* **PROBLEM TO SOLVE**: Please return each entry that follows exactly as written, and keep the pictures out.

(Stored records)
################

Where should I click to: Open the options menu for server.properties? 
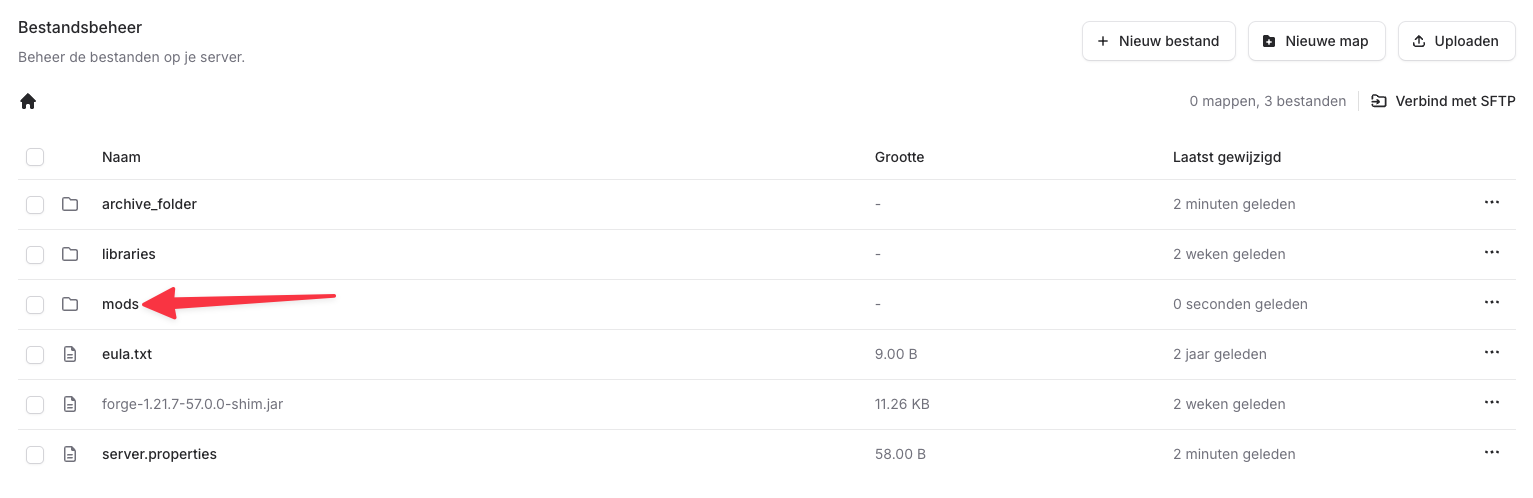pos(1491,453)
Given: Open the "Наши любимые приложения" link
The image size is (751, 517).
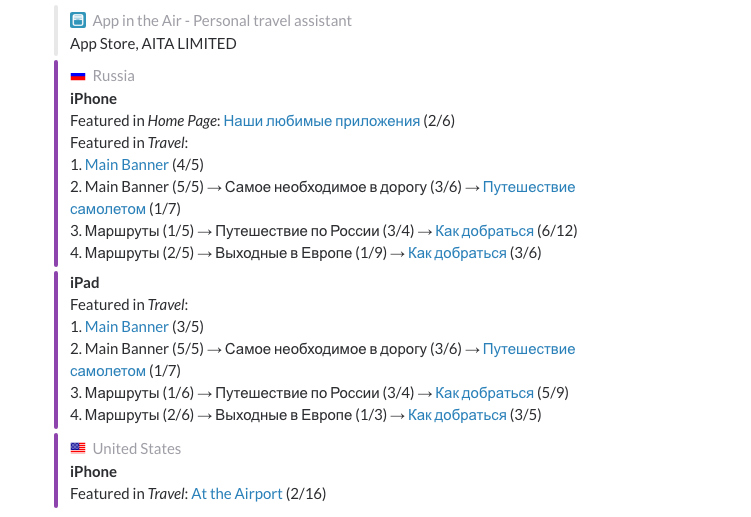Looking at the screenshot, I should tap(321, 121).
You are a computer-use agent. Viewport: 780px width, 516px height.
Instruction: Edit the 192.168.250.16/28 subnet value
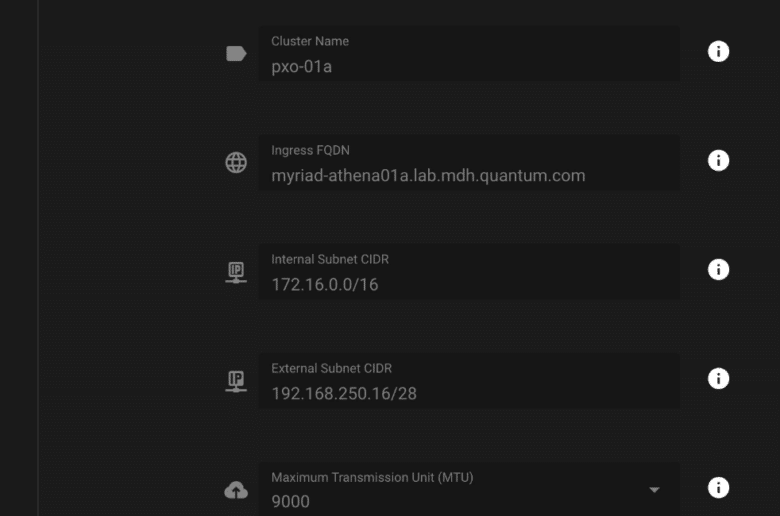pyautogui.click(x=469, y=381)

################

* **RESPONSE TO THE TASK**:
Where should I click to: Open the options menu for server.properties? 
pos(1491,453)
Given: Open the "Наши любимые приложения" link
The image size is (751, 517).
Looking at the screenshot, I should tap(321, 121).
You are a computer-use agent. Viewport: 780px width, 516px height.
Instruction: Edit the 192.168.250.16/28 subnet value
pyautogui.click(x=469, y=381)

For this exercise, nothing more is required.